Measured Against Reality

Thursday, August 17, 2006

Evolutionary Algorithms used to make better videogame AIs

There was an interesting blurb in New Scientist about evolutionary algorithms in videogames:

The team used evolutionary algorithms to generate characters for the game Quake3 and then multiplied them by producing random mutations in each character’s behavior. Each of these mutants then took on the standard computer opponent. Those that performed well were "mated" to create a new selection of mutants, while the rest were discarded. The team repeated the process a number of times, finally creating characters that were able to beat the conventional computer bad guys and were much tougher for humans to play against.

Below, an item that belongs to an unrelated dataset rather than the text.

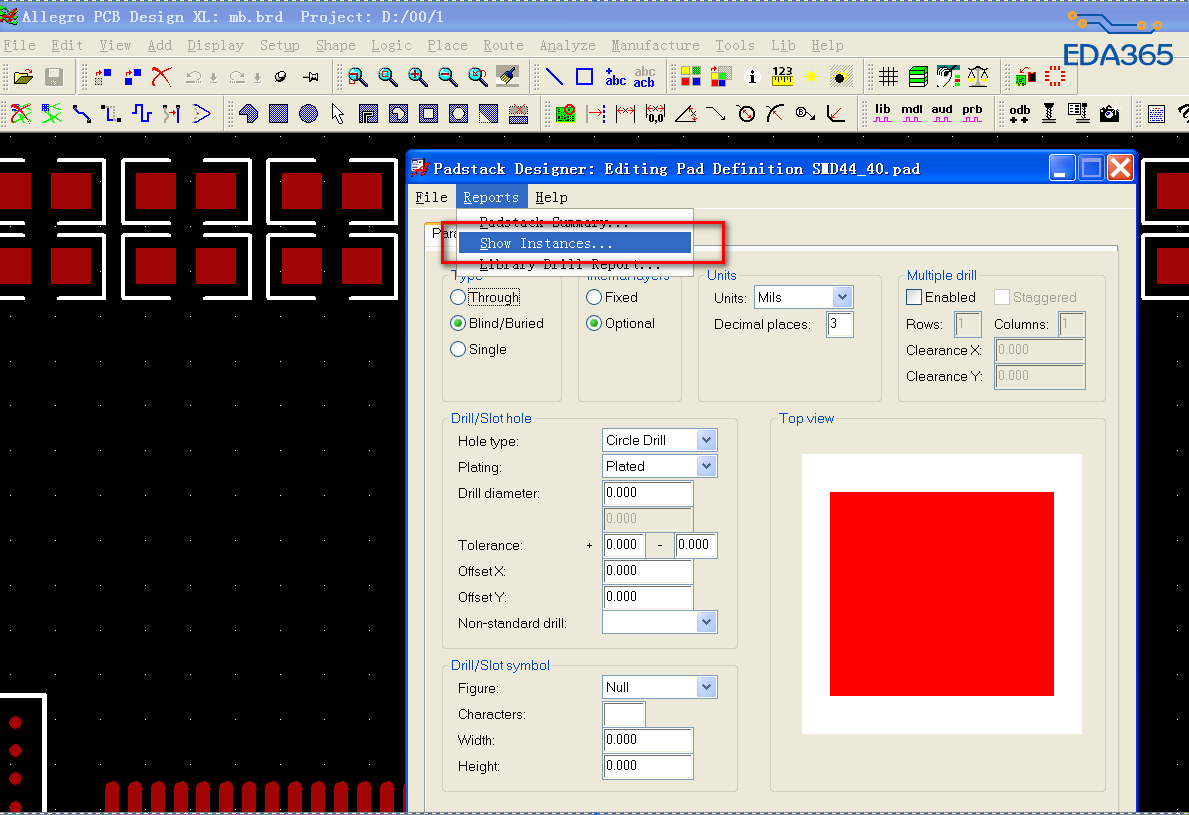This screenshot has height=815, width=1189.
Task: Select the circle shape tool
Action: 308,113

This is the first time I’d heard of evolutionary algorithms being used in videogames, but it makes sense. If they can compute the shortest way to connect a bunch of points, or other complex math problems, and if they can evolve complex behaviors, then why not make more difficult videogame AIs? Evolutionary algorithms can produce a stunning number of different results, which would mean more distinct AIs, which creates more realistic and more difficult gameplay. Not only could it produce a multitude of different styles, it could also produce the best ones.

Traditionally, as difficulty level increases, enemies simply have more health, deadlier and more accurate weapons, and find you faster; behavioral modification is slight (at least in the games I’ve played). However, now they could actually behave more effectively, more like a real player would, with strategies and tactics. Evolutionary algorithms routinely surprise their designers with how much they can produce from little input, and the same would be true of game AIs: very complex situation-dependent behaviors would emerge. Even in advanced games, even on the highest difficulties, AIs are still pretty dumb. By evolving characters, game designers could change that.

An even more dramatic improvement would be characters that evolve based on how you play. Over the course of the game, you kill thousands of characters. The game knows characters are easiest for you to kill, and can play less of them. But you also die dozens of times, so it would also know which ones kill you best, and could play more of them. In this way you’d find yourself up against the most vexing opponents for your style. Not only could the game change the frequency of the characters, it could change the strategies themselves. As you progress and get better at the game, the characters adapt to your style, and you have to counter-adapt. In evolutionary terms, this is an arms race, and it ends with you as a better player. Or losing and throwing the controller at the screen, whichever comes first.

I have yet to play a videogame where the AI is harder than another player, and with evolutionary algorithms it could soon happen. I look forward to the day when the computer is better than my roommate (that bastard can really kick ass at Halo).